かわいい美形の後輩が、俺にだけメロい



部屋に戻って、料理を温め直して千冬の前に出す。


「伊織先輩の作ってくれたご飯が食べられるなんて……感無量です…」
「そんな大したもんじゃねぇから」
「最後の晩餐でもいいくらいです」
「お前やっぱ睡眠足りてねぇな」


二人で少し笑って、手を合わせる。
おにぎりを開けて、味噌汁と目玉焼きと一緒に頂く。


「歌の作業は、進んだのか?」
「はい。昨日録音が終わったので、後はMIX…っていう、録音と他の音を調整する作業をして、週末には投稿できそうです」
「ふぅん?」


音楽のことはよく分からねぇけど、本当に一人で一曲作り上げてんだな。
すげぇなぁ。


「千冬なら、音楽一本でもやっていけそうだよな。どっかの事務所とかから声かかんねぇの?」
「ふふ、ありがとうございます。…連絡をもらうことも…無いわけではないですが…、僕はもっと普通の仕事に就きたいので」
「普通の仕事?」
「はい。法学部ですからね。公務員とか、資格とって行政書士とか…」
「堅っ。マジで言ってんの?」
「マジですよ。音楽の世界は厳しいですから、二人分の生活費を安定して稼げるとは限りませんし」


微笑んでサラッと言い切る割に、千冬の目には諦めきれない何かがあるようにも見える。
本当は、もっと音楽やりてぇんじゃねぇのかな…。

…あ?
今、「二人」って言ったか?
聞き間違いか?


「伊織先輩は目玉焼きに醤油派なんですね?」
「え?あ、ああ」
「ふふ、覚えておきます。
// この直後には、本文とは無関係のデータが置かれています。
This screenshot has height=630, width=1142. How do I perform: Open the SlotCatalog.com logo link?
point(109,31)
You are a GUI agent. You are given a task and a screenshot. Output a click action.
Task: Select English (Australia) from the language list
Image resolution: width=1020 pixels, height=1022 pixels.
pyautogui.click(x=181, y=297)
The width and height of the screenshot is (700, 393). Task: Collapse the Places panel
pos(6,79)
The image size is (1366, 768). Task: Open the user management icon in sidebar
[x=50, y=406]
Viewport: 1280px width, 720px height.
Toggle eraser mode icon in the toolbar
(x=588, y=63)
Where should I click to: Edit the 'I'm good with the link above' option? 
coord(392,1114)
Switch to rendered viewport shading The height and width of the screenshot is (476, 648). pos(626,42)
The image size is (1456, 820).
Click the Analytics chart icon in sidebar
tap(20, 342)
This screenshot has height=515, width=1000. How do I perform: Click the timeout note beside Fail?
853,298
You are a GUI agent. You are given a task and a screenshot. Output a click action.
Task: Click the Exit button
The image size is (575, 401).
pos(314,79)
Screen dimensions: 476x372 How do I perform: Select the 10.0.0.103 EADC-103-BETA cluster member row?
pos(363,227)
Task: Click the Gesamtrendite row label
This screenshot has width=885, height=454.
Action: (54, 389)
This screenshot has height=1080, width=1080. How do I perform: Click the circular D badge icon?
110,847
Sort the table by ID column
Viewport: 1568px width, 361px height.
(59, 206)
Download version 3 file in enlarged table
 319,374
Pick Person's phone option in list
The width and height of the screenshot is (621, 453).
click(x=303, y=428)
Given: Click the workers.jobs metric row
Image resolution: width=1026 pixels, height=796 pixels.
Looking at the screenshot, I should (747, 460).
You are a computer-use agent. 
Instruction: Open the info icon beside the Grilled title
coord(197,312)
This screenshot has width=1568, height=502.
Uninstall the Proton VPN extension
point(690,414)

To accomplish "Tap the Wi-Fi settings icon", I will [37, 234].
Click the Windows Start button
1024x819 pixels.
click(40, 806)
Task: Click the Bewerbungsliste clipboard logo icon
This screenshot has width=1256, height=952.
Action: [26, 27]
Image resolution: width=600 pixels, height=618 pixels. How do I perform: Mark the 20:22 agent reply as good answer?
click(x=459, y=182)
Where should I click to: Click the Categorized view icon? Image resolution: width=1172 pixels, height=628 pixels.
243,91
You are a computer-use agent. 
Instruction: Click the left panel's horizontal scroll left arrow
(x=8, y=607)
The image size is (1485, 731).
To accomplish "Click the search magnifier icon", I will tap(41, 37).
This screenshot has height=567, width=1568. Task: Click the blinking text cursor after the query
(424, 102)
あ、お茶のおかわり、飲みますか?」
「飲む。さんきゅ…わ!」

──カタンッ

「あ、わりぃ、タオル…」
「大丈夫ですか?待っててください」


残りのお茶を飲み干そうとして、コップを倒し服を濡らしちまった。
慌てて近くにあったティッシュで机を拭いていると、千冬がタオルを持って来てくれる。


「服、拭きますね」
「いや、自分でできるから…」
「いいえ、僕にやらせてください」


おとぎ話の王子様のように優しく微笑むと、俺の手を取り、袖口にタオルを当てる。


「これなら直ぐ乾きそうですね。寒くないですか?」
「おう…」


返事をしながら、目の前で揺れる、ゆるくパーマがかかったピンクの髪に気を取られる。
まだセットもされてなくて、全体的にふわふわしてるし、頭のてっぺんと、耳元にも寝癖も見つけた。

…なんか…、気持ち…良さそう。

千冬の髪にそっと触れる。
耳元の寝癖を戻すように梳くと、指先がかすかに耳を掠める。
千冬が小さく反応したけど、そのまま撫で続ける。
だって、この感触は見た目通り…


「…きもちいい…」
「……っ、」


ふわふわで柔らかくて、綿菓子でも撫でているような気分だ。癖になりそう。

手はそのまま綿菓子を撫でたまま、思い出したように時計を見る。

時間は8時。
朝メシも大方片付いている。
2限は10時半からだけど、ここからなら10時に出ても間に合うな。

これなら、千冬を1時間くらいなら寝させてやれるだろう。

よし。


「なぁ、千冬」
「は、い……」


俯いたまま、何故か緊張したように硬い声の千冬。
なんだ?

静かな室内に、固まったままの千冬。
雰囲気に引っ張られて、俺の声も小さく、掠れた声になる。


「そろそろ……ベッド、行かねぇか?」
「っ!?」


自信なさげな声になっちまったけど、千冬にはちゃんと聞こえた…はず。

勢いよく顔を上げた千冬は、顔を真っ赤にして、目を見開いている。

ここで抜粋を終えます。